* **Assignment**:
Answer with the exact lines of the following material from the one containing "The width and" through the one containing "Click the 下一步 button in the wizard", both end lines included.

* **Data extract**:
________

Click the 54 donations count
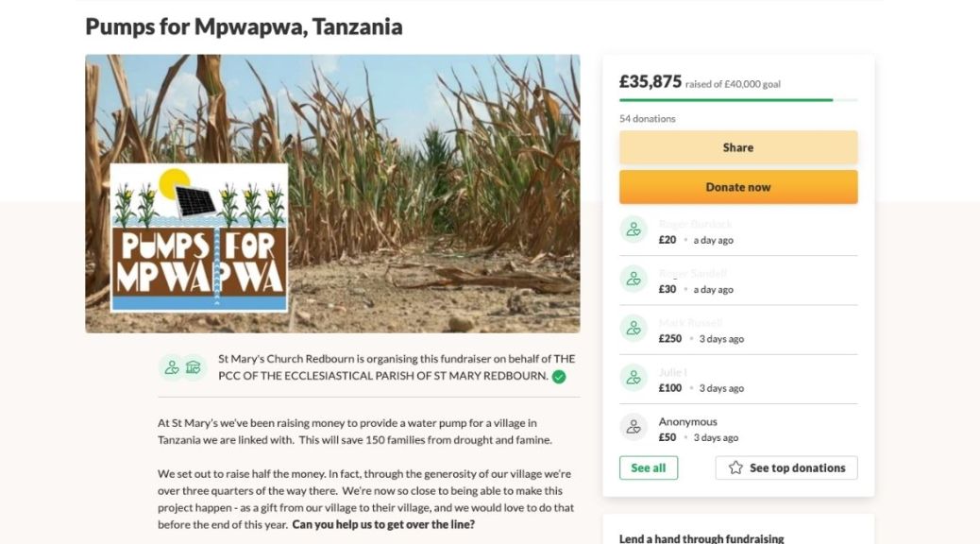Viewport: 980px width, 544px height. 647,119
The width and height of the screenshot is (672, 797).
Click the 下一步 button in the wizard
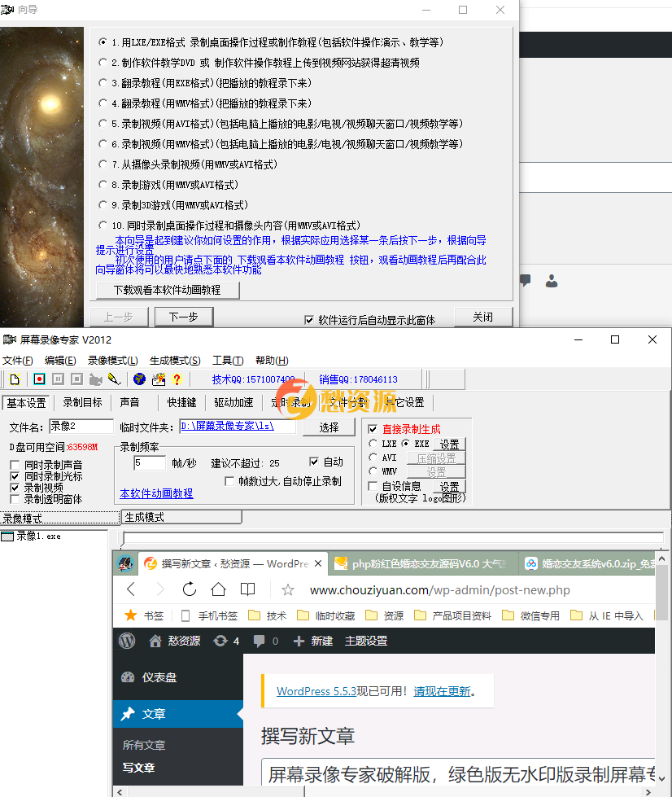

________

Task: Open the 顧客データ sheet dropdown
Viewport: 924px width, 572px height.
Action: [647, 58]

________

* **Solution to the problem**:
The width and height of the screenshot is (672, 797).
Click the 下一步 button in the wizard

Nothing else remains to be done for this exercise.